Lapin de garenne
Espèce d'origine méditerranéenne, le Lapin de garenne a été introduit par l'homme sur tout le territoire français au cours du Moyen-Âge. Il fréquente les milieux ouverts présentant une mosaïque d'habitats, et évite les grands ensembles uniformes et les zones humides. Il est ainsi très présent dans le bocage où sont imbriqués les trois éléments qui lui sont indispensables : des sols profonds, meubles et filtrants, où il creuse ses terriers, des couverts végétaux ensoleillés pour s'abriter et des zones de végétation rases pour s'alimenter. Les terriers étant faciles à creuser dans le sable, les dunes forment également un habitat favorable pour le lapin.
Les lapins forment de petits groupes sociaux de 5 à 10 adultes, auxquels s'ajoutent les jeunes de l'année. Ce sont des animaux très sédentaires, avec un domaine vital compris entre 500 m2 et 3 ha.

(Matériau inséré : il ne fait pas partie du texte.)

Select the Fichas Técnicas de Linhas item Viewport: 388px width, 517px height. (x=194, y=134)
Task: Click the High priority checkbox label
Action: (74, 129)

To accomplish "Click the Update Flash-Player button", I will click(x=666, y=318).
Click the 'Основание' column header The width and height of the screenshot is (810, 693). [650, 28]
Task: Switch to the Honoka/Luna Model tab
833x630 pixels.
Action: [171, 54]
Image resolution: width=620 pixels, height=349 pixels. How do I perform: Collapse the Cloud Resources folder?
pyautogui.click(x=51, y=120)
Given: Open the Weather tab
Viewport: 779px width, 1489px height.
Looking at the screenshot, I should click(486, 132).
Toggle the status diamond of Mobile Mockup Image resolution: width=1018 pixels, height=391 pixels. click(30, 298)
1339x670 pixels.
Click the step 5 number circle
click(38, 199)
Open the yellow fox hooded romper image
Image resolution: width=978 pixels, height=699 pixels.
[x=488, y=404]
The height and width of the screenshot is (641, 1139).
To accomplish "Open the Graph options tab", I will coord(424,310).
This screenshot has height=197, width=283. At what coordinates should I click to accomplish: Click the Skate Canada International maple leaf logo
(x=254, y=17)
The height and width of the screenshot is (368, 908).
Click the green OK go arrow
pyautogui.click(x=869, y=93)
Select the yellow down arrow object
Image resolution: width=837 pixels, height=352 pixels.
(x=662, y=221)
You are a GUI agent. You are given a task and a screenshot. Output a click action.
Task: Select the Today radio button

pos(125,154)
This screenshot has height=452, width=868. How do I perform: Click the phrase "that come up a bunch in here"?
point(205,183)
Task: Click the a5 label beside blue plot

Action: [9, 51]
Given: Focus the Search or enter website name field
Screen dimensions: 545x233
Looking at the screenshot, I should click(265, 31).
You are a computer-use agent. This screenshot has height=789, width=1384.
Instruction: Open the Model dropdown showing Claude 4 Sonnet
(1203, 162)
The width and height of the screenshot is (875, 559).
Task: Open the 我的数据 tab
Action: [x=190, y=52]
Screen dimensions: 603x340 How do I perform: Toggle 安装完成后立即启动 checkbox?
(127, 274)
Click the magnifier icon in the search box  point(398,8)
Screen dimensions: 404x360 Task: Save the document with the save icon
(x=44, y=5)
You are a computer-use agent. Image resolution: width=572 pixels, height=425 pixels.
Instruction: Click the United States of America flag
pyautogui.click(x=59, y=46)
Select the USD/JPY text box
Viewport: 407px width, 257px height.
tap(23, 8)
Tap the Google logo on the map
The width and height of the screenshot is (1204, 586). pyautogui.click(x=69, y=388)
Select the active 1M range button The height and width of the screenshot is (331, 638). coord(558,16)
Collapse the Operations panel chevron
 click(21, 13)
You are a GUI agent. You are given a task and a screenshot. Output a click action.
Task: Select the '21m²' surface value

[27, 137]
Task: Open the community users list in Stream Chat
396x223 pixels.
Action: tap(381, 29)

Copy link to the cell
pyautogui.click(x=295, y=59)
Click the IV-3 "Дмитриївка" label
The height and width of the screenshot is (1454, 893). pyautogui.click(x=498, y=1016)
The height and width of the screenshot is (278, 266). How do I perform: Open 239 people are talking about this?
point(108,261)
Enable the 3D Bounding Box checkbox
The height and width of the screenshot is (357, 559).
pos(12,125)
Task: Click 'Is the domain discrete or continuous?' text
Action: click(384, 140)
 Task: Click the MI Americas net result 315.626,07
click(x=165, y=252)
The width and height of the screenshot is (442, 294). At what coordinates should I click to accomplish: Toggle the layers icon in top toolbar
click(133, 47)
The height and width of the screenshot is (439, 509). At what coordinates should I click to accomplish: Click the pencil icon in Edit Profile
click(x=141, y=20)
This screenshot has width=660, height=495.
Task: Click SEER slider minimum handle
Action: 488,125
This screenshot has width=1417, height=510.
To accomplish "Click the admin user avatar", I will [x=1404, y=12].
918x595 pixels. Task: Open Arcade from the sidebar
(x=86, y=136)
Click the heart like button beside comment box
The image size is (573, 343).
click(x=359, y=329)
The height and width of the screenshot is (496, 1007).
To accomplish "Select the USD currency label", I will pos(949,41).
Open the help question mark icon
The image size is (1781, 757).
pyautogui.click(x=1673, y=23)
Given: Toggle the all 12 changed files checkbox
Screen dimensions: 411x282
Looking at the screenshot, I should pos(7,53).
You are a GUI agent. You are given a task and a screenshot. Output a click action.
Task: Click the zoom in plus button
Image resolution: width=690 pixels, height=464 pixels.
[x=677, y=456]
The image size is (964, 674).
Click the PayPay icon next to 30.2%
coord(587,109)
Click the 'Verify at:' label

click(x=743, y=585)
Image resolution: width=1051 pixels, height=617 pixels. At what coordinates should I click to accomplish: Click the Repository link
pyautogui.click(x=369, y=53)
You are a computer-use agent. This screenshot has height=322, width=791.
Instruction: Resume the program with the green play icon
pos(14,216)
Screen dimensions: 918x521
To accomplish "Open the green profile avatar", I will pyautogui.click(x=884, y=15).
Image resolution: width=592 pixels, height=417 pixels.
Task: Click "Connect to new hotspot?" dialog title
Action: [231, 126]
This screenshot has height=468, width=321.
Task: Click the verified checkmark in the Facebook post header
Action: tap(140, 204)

Le Lapin de garenne peut causer des dégâts importants, surtout en hiver, dans les jeunes plantations d'arbres (essences forestières, arbres fruitiers) et dans les cultures : semis de céréales, maïs, pois, jeunes plants de chou, cultures légumineuses. Leur présence n'est ainsi pas très appréciée par les agriculteurs et les forestiers qui les considèrent souvent comme nuisibles.